The novel centers on six-year-old Hazel Saltwater, and her experience on the night of the blizzard.
“She wound up at a crazy party in the penthouse of her apartment building with her mom,” Livings said. “Hazel was asleep in a back bedroom while her mom was out mixing and mingling. A number of events converged, and Hazel wound up being the witness to a murder. It took place at the party, in front of everyone in the party, but no one was a reliable witness. She was the only reliable witness. And that’s the core of it.
“Her father was a novelist, and he took [the events of] that night and wrote a story called The Blizzard Party, which became a famous novel and won all kinds of prizes. It came to define who Hazel was, because he didn’t change anyone’s names. So there was a Hazel Saltwater in the book,” he said, “and she felt like she never got to be herself. And so this Blizzard Party that I wrote, is her attempt [as an adult] to re-write her father’s book. And what she’s essentially done is create a conspiracy theory about her own life.”
Livings began taking notes for the novel a decade ago, and wrote the first draft, a manuscript of around 750 pages, during an 11-month literary fellowship in Rome, Italy in 2016-17. The residency was awarded as part of the Rome Prize in Literature, which he received from the American Academy in Rome. It provided a $28,000 stipend, living quarters, meals and a workspace, and his wife and youngest daughter were able to accompany him. After returning from Europe, Livings reworked the manuscript several times, editing it down to its final length of around 400 pages.

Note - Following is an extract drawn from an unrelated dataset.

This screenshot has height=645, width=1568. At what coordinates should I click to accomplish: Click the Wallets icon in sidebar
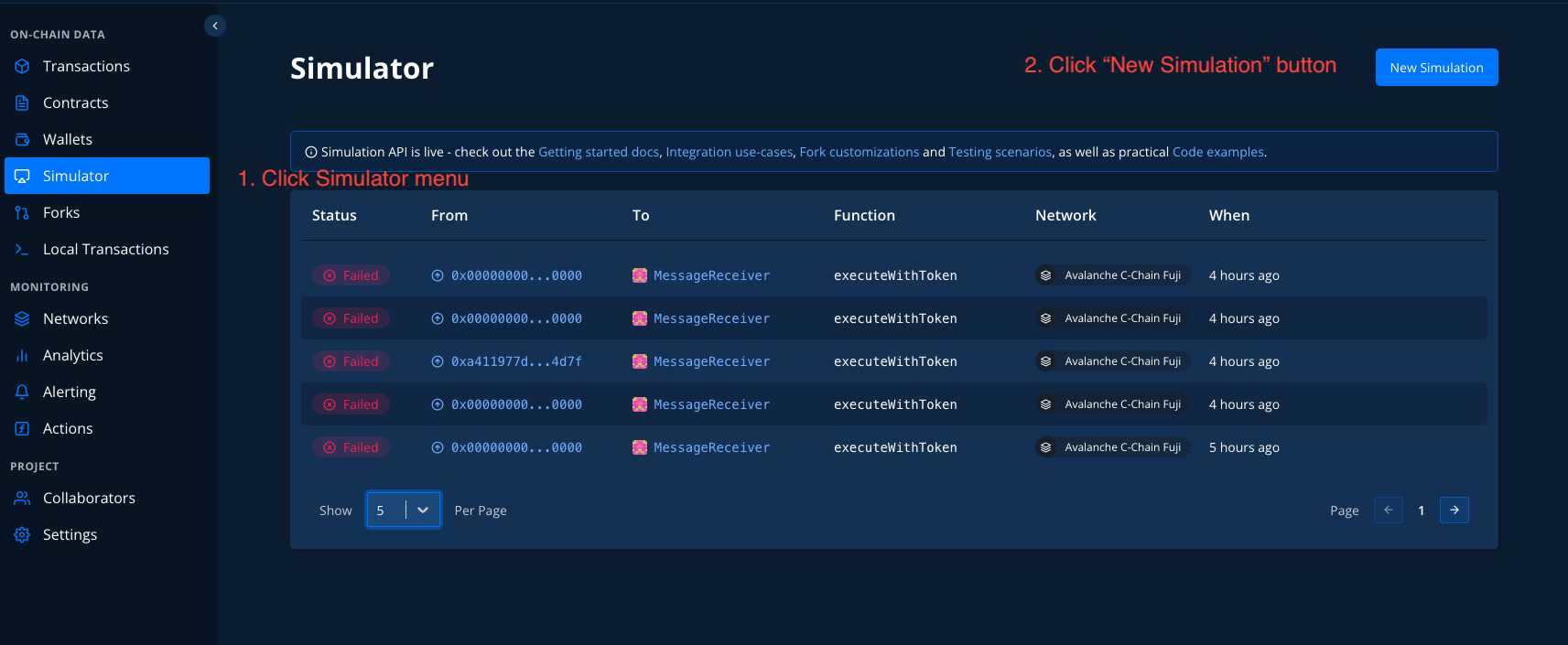[23, 140]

After previously keeping to a schedule of waking at 4:30 a.m. to write before going to work, Livings said the uninterrupted time to write in Italy was “a massive gift.” The ambiance of Rome, he said, was a particularly good fit for a writer.
“Italians are an incredibly warm, generous people. And Romans, especially, don’t have any concept of time. It’s like, why don’t you show up at three? And they show up at six. To me, Rome feels like it runs on historical time. And I think that’s a good space to be in as a novelist. I never felt rushed.

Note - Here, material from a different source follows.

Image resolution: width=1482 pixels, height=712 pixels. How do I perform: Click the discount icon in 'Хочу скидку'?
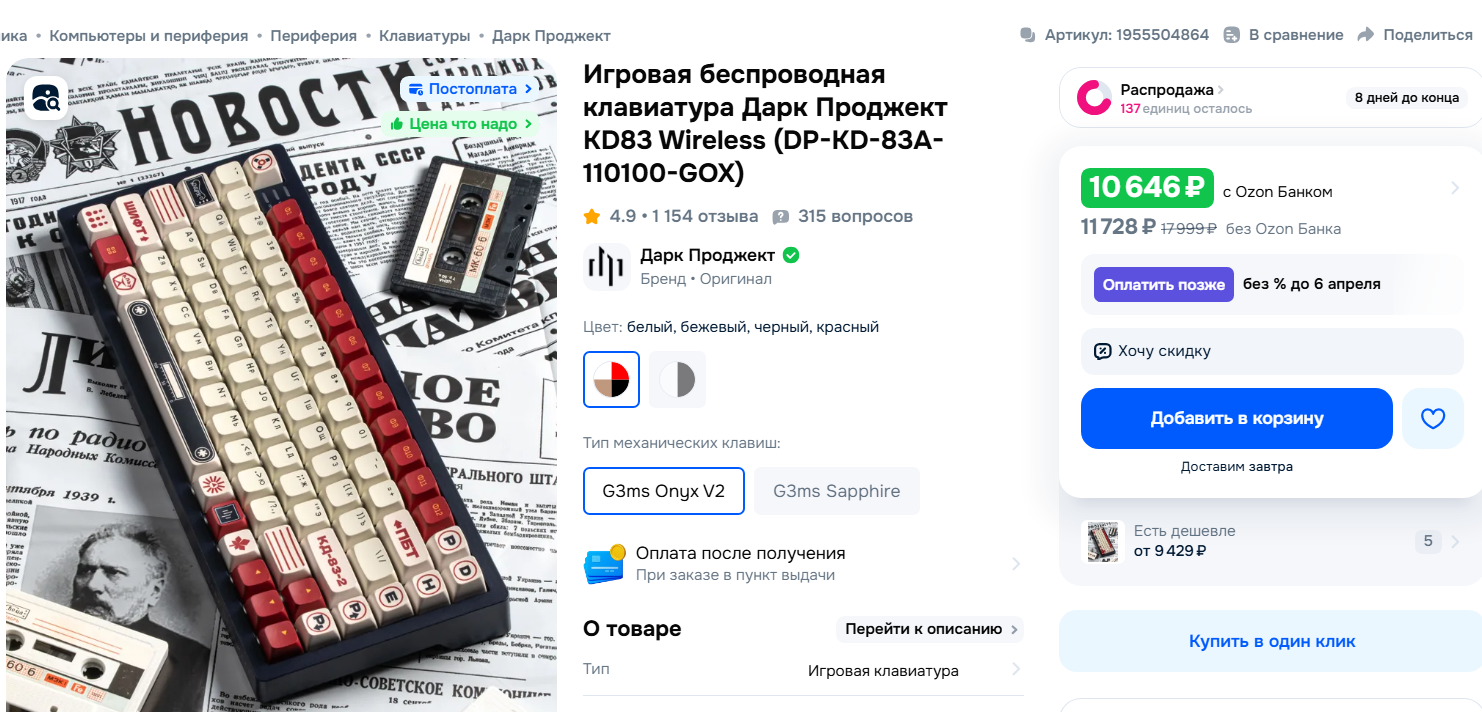click(1103, 351)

“I hadn’t had that much consecutive time to work since I was in graduate school, really. To be able to write six, seven, eight hours a day, five days a week, was incredible. I realized I was not nearly as slow a writer as I thought I was.
“I feel like my entire life in New York is about not quite being able to keep up; we’re constantly coming up short on time. Then we went over there, and both of us were just like, oh, wow. Mentally and emotionally, things slowed down and we could pay attention. And that’s a good place to be as a writer. You’re supposed to be paying attention.”
A virtual book launch party will be hosted the evening of Feb. 23, by Community Bookstore in Brooklyn. Registration for the event is available at communitybookstore.net/livings.
Livings’ most recently published short story, River Crossing, appeared in the Winter 2020 issue of Paris Review, and he is currently at work on a new novel.
The Blizzard Party is available for pre-order on Amazon.com, at Barnes and Noble, and at independent bookstores.